East of Wissahickon Creek the ridge is defined its northwest flank by the southwest oriented Wissahickon Creek headwaters valley and on its southeast flank by southwest oriented Wissahickon Creek tributary valleys, one of which appears to have carved a southwest oriented valley along the ridge crest. West of Wissahickon Creek the ridge is defined on its northwest side by the southwest oriented Zacharias Creek headwaters valley and on its southeast side by the southwest oriented Stony Creek headwaters valley. Zacharias Creek flows in a southwest and west direction to join southwest and south oriented Skippack Creek, which then joins south oriented Perkiomen Creek to reach the Schuylkill River north of Valley Forge. Stony Creek flows in a southwest and south direction to join the Schuylkill River at Norristown.

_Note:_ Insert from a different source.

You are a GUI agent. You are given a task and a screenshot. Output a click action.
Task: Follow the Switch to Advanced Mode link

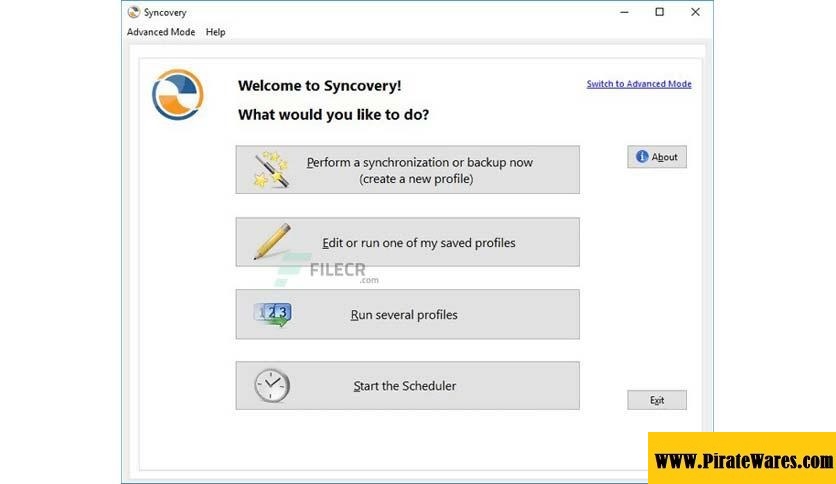(x=638, y=84)
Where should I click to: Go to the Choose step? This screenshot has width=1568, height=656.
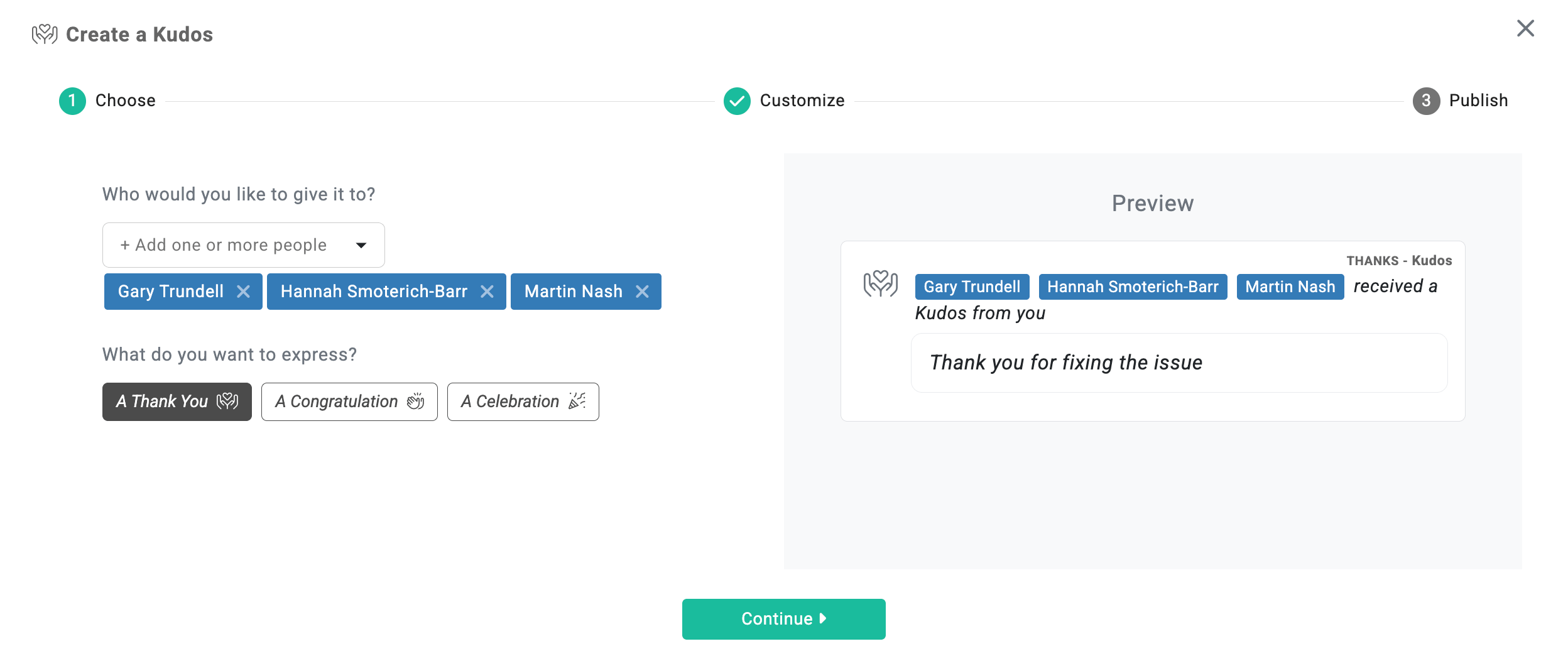coord(125,101)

The southwest oriented Wissahickon, Zacharias, and Stony Creek headwaters valleys and the southwest oriented Wissahickon Creek tributary valleys provide an example of aligned drainage and suggest that prior to headward erosion of the deep Wissahickon Creek valley the region was crossed by diverging and converging southwest oriented flow channels such as might be found in a flood formed anastomosing channel complex. If so the flood flow channels would have been formed on a surface at least as high as the highest ridge crests today and the Wissahickon Creek valley eroded headward into the region to capture the southwest oriented flood flow with the captured flood flow providing the water volumes required to erode the deep Wissahickon Creek valley.

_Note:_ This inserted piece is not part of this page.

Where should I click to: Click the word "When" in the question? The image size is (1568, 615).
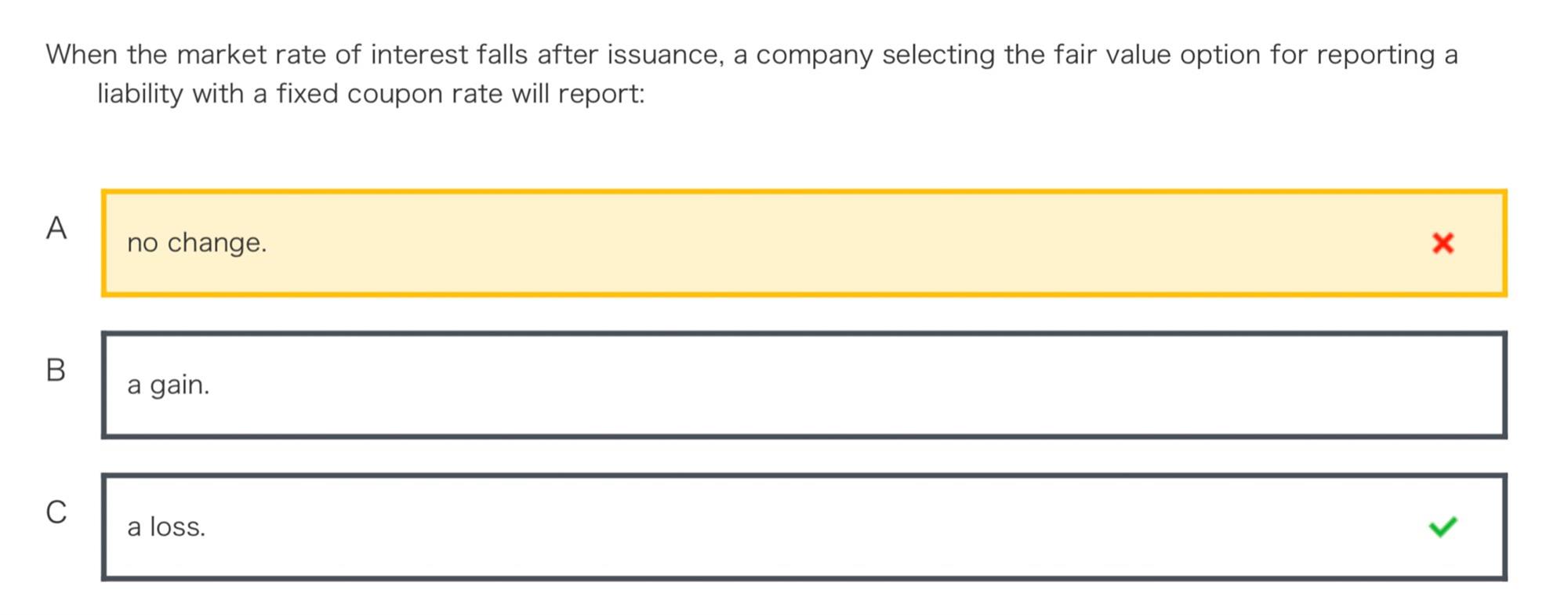pos(81,55)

Headward erosion of the deep Wissahickon Creek valley across what are today ridges that separate former southwest oriented flow channels would only have been possible if the flow channels were in some way interconnected or if water was spilling out of one channel in a south direction to an adjacent channel. The elbow of capture where Wissahickon Creek turns from flowing in a southwest direction to flow in south-southwest and south-southeast directions through the North Wales Water Gap before turning in an east direction to reach the Gynedd Valley Water Gap illustrates how the Wissahickon Creek valley eroded headward from one southwest oriented flow channel to the next. The east oriented Wissahickon Creek segment south of the North Wales Water Gap was initiated by a flow reversal on the northeast end of a beheaded southwest oriented flow channel, which once supplied water to what had been the actively eroding Stony Creek valley.

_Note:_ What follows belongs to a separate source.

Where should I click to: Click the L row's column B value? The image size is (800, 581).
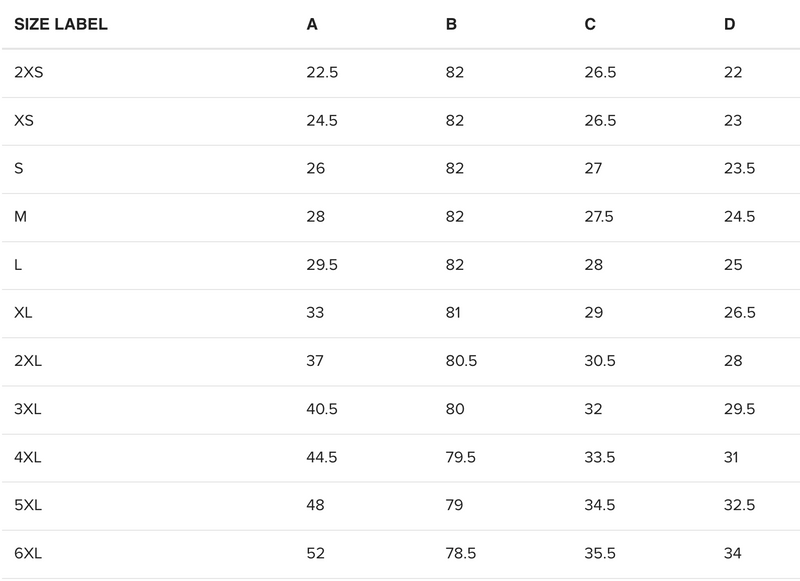[454, 265]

The North Wales Water Gap itself may have been where southwest oriented flow channels converged or diverged or it may only have been a location where water was spilling out of a flow channel on the present day southwest oriented Wissahickon Creek headwaters and southwest oriented Zacharias Creek headwaters alignment to reach the southwest oriented flood flow channel supplying water to the southwest oriented Stony Creek headwaters valley. In either case enough water was flowing between the two southwest oriented flow channels that the actively eroding Wissahickon Creek valley head was able to erode headward in a north direction to capture southwest oriented flow on the northern channel, which today serves as the southwest oriented Wissahickon Creek headwaters valley. Shortly after capturing the southwest oriented flow channel on the north side of the North Wales Water Gap headward erosion of the deep Neshaminy Creek valley (from what was probably an actively eroding southwest oriented Delaware River valley segment) beheaded all southwest oriented flow channels crossing the region and ended Wissahickon Creek valley headward erosion.